El camino hacia la fe en un ambiente así de secularizado era particularmente difícil, pero


la Gracia actúa igual, como ella misma subraya: "Es cierto que yo sentía más a menudo
la necesidad de ir a la iglesia, a ponerme de rodillas, a inclinar la cabeza en oración. Un
instinto ciego, se podría decir, porque no era consciente de orar. Pero iba, me metía en la
atmósfera de oración...". Dios la ha conducido a una consciente unión a la Iglesia, en una
vida dedicada a los necesitados.

"Estoy a la puerta y llamo"

En nuestra época no son pocas las conversiones intensas como el retorno de quien,
después de una educación cristiana quizá superficial, se ha alejado durante años de la fe
y después descubre de nuevo a Cristo y su Evangelio. En el libro del Apocalipsis leemos:
«He aquí, yo estoy a la puerta y llamo; si alguno oye mi voz y abre la puerta, entraré a
él, y cenaré con él, y él conmigo» (3, 20). Nuestro hombre interior debe prepararse para
ser visitado por Dios, y precisamente por esto no debe dejarse invadir de la ilusión, de
las apariencias, de las cosas materiales.
En este tiempo de Cuaresma, en el Año de fe, renovamos nuestro compromiso en el
camino de conversión, para superar la tendencia de cerrarnos en nosotros mismo y para
hacer, sin embargo, espacio a Dios, mirando con sus ojos la realidad cotidiana.

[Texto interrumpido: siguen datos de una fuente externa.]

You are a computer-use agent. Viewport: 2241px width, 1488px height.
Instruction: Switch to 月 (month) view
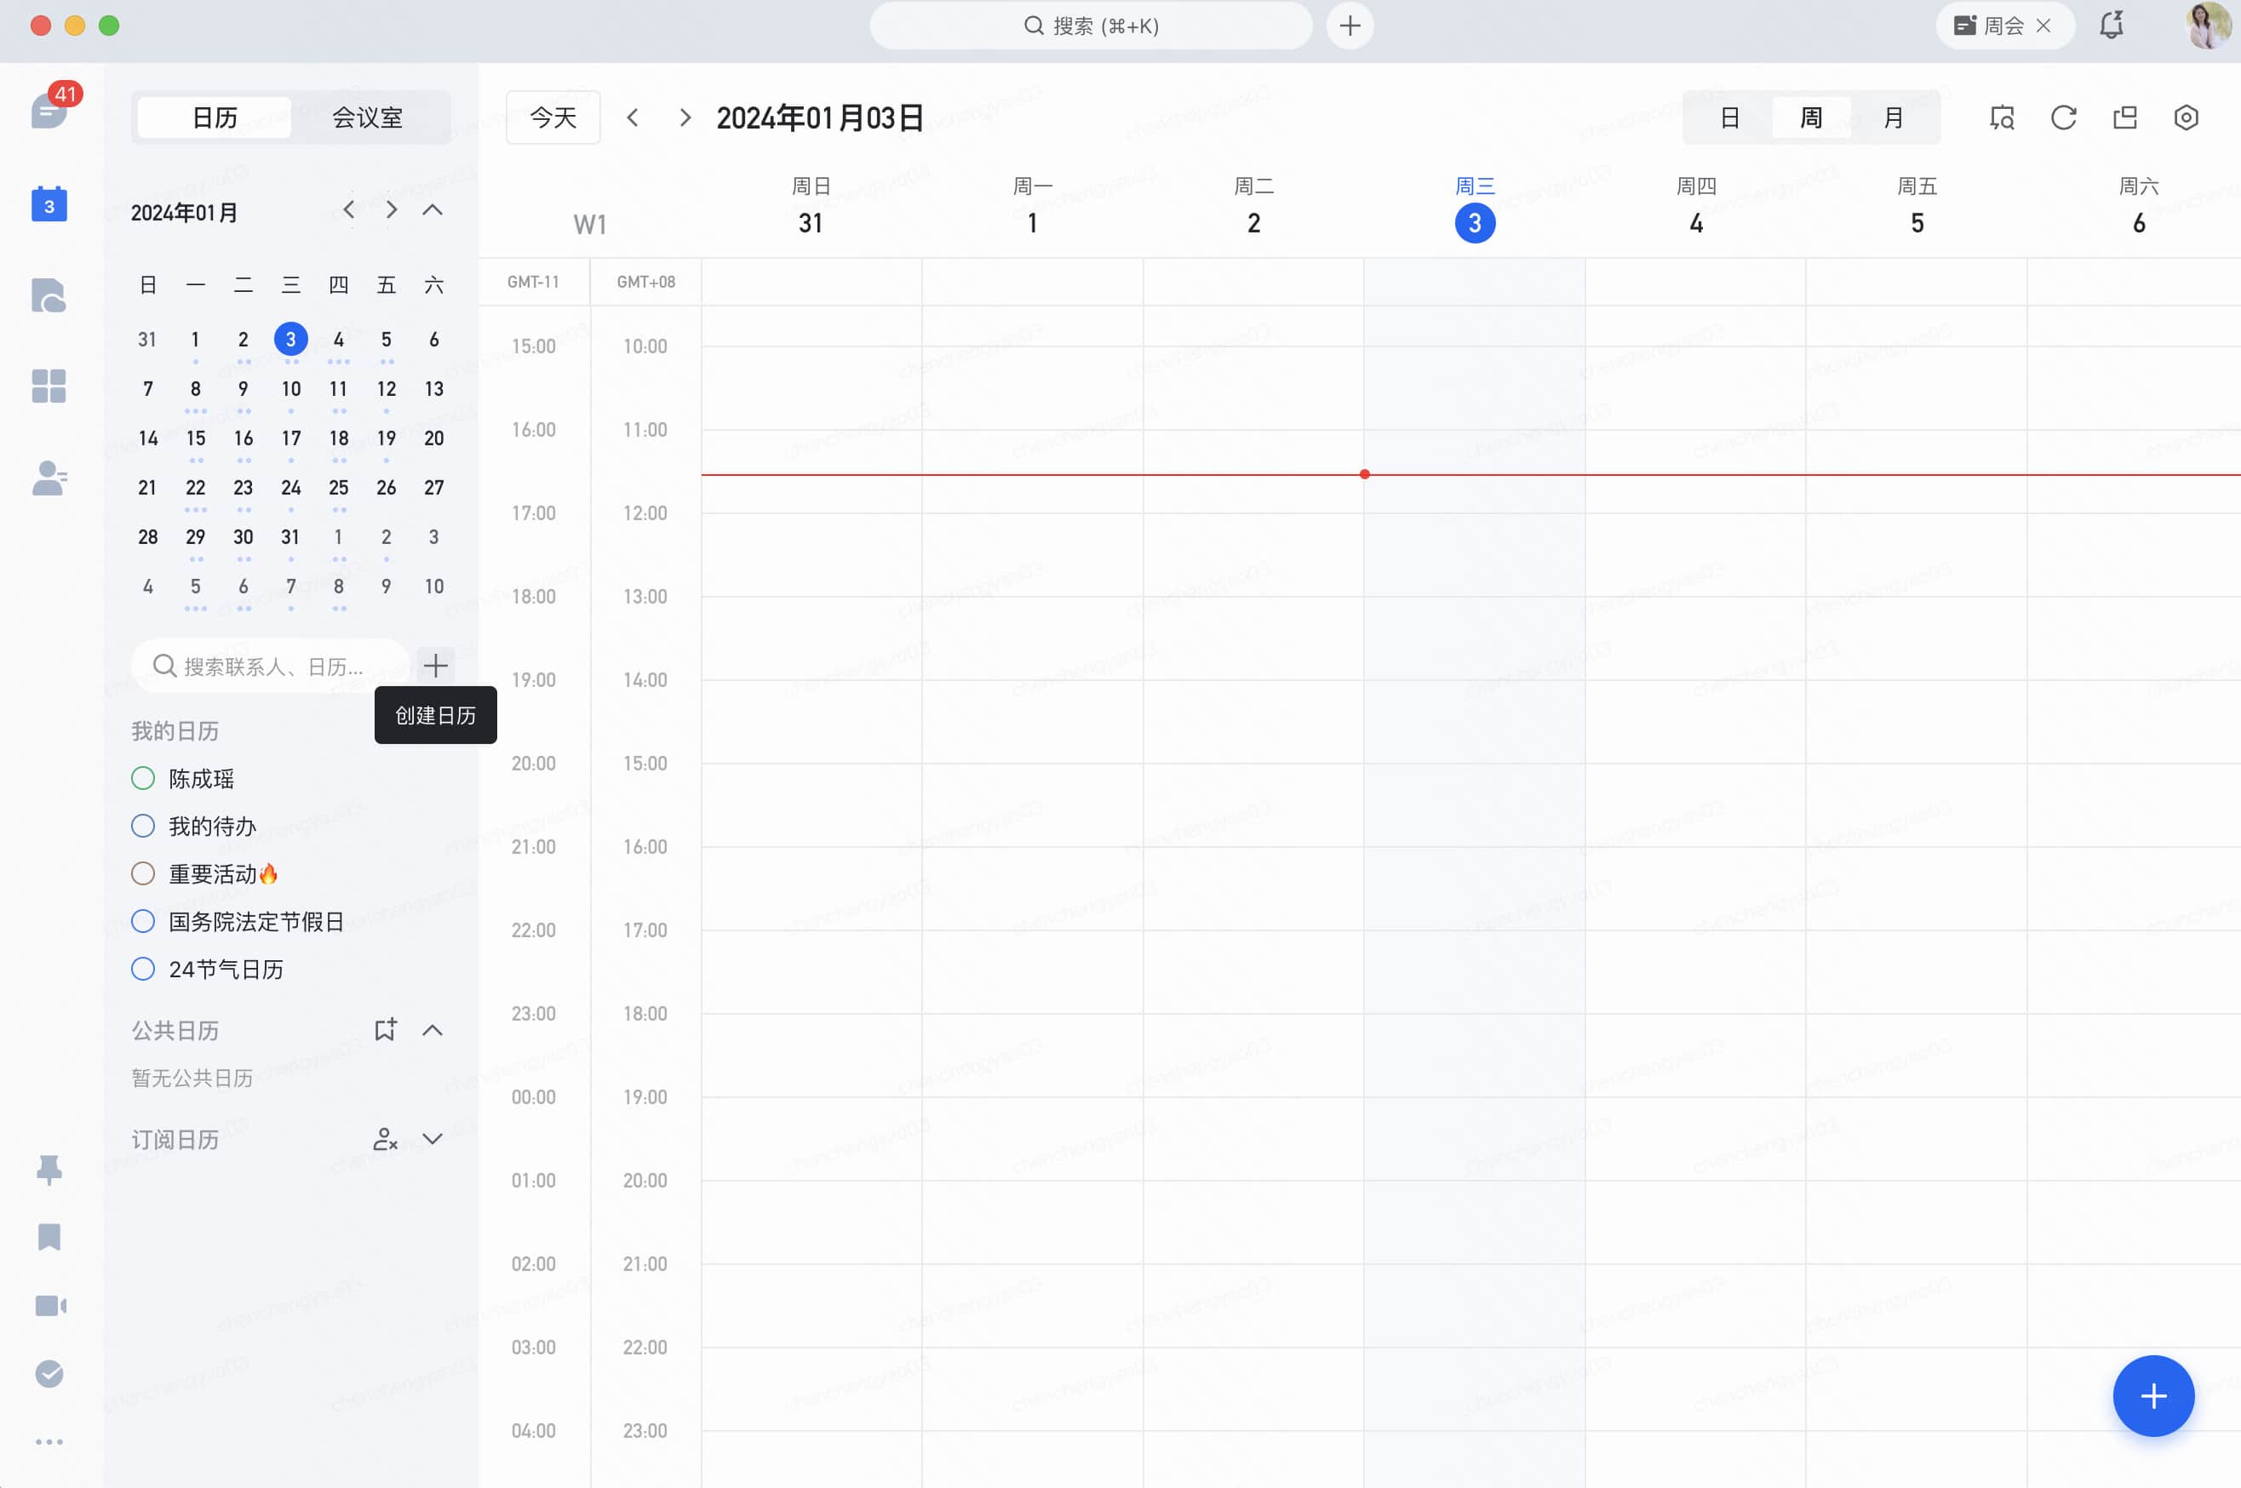[1892, 117]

La alternativa entre el cerrarnos en nuestro egoísmo y la apertura al amor de Dios y de


los otros, podemos decir que corresponde a la alternativa de las tentaciones de Jesús,
entre poder humano y amor de la Cruz, entre una redención vista en el único bienestar
material y una redención como obra de Dios, al que damos el primado en la existencia.
Convertirse significa no cerrarse en la búsqueda del propio éxito, del propio prestigio, de
la propia posición, sino hacer que cada día, en las pequeñas cosas, la verdad, la fe en
Dios y el amor se conviertan en lo más importante.